Selected excerpt:
▼

And yet ... even then he couldn't bring himself to say that the practice “amounts to illegal torture in all circumstances,” as the JAG officers observed. Instead, he wrote that it could be regarded as illegal torture unless carried out in a highly limited way under appropriate supervision.
Levin's December 2004 memo on interrogation, which described torture as “abhorrent,” contained a footnote pointedly denying that the previous Bush Regime legal opinions on the subject were incorrect. Levin was instructed to revise his memo to highlight the substance of his footnote – namely, that torture was still legal, whether or not it was expressly forbidden by law. But Levin was forced out by other Regime officials who caught the scent of heresy and apostasy wafting from the first draft of his memo.
With the connivance of key Democrats – chiefly the execrable Charles Schumer – Mukasey appears headed for confirmation. Meanwhile, John Bellinger, the chief legal aide to Secretary of State Rice, has pointedly refused to describe waterboarding of US citizens as illegal – even when carried out by foreign intelligence agencies:
Philippe Sands [BBC reporter]: Let me put it in yet another way. Could you imagine any circumstances in which the use of water boarding on an American national by a foreign intelligence service could be justified?
John Bellinger: One would have to apply the facts to the law, the law to the facts, to determine whether any technique, whatever it happened to be, would cause severe physical pain or suffering.
Philippe Sands: So you're willing to exclude any American going to the international criminal court under any circumstances, but you're not able to exclude the possibility of water boarding being used on a United States national by foreign intelligence service? I mean, that just strikes me as very curious.
John Bellinger: Well, I'm not willing to include it or exclude it, I mean, these are issues that our justice department as a matter of interpreting both the domestic law on torture and international law, has concluded that just don't want to get involved in abstract discussions of applying the law to any set of facts.

▲

Entries provided:
▼

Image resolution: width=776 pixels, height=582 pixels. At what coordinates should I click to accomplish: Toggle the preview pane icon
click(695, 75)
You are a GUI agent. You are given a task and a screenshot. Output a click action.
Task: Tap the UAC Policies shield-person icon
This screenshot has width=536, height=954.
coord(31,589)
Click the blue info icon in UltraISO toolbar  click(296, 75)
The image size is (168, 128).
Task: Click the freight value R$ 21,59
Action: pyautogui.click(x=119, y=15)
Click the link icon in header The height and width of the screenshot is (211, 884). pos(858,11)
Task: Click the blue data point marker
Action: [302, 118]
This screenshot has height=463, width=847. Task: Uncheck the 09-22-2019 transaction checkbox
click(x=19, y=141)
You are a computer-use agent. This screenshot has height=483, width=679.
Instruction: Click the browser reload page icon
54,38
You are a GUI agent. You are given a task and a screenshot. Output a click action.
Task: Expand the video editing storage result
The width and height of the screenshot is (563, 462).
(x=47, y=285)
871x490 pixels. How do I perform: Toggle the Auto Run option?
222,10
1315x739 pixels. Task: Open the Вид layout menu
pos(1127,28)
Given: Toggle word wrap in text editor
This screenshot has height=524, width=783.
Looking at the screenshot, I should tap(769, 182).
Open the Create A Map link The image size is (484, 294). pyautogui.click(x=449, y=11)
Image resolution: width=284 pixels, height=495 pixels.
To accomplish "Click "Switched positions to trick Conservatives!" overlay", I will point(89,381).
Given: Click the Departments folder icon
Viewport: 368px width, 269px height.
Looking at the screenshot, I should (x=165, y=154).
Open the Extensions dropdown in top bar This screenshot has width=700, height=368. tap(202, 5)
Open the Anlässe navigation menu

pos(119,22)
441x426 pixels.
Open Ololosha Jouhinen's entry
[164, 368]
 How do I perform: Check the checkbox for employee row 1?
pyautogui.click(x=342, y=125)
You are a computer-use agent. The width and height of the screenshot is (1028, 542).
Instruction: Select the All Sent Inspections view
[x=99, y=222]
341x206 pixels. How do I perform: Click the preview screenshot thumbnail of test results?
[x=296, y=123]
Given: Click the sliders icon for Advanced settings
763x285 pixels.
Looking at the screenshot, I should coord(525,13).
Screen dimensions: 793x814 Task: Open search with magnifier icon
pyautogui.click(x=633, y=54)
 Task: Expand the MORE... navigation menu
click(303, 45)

▲

Problems:
(1) Translate this sentence from the waterboarding excerpt into Spanish: "One would have to apply the facts to the law, the law to the facts, to determine whether any technique, whatever it happened to be, would cause severe physical pain or suffering."
(2) Pick up the waterboarding excerpt after its last line and write what comes next.
The rows come from a separate source.

Responses to the tasks:
(1) Habría que aplicar los hechos a la ley, la ley a los hechos, para determinar si alguna técnica, cualquiera que fuese, causaría dolor o sufrimiento físico severo.

(2)
How should the question of US citizens suffering torture at the hands of foreign interrogators be considered “an abstract discussion”? So zealous is the Bush Regime to protect its self-issued license to torture that it has now validated the arguments used by Japanese war criminals six decades ago to justify their own torture of American servicemen.
Bush and his claque aren't likely to suffer for their criminal policies (although hope endures). But they have now openly admitted that, where waterboarding is concerned, Americans are quite likely to catch the hell our rulers have sown.
As the song says, “You're gonna reap just what you sow – that old sayin' is true ... Just like you mistreat someone, someone's gonna mistreat you.... Further on up the road.”
There was a time when conservatives denounced “situational ethics,” rather than pioneering new frontiers in the same. Even though it might be too much to ask conservatives to keep their categorical imperatives in line, couldn't they at least understand the elemental logic of payback?
There's wisdom in the lyrics of the blues standard performed below by the immortal Eric Clapton and Jeff Beck. The performance is (appropriately enough) from a 1981 London concert called “The Secret Policeman's Other Ball,” a fundraiser for Amnesty International's commendable efforts to combat torture.
Mssrs. Clapton and Beck swap 24-bar leads. Clapton's are elegant. Beck's are incendiary
Dum spiro, pugno!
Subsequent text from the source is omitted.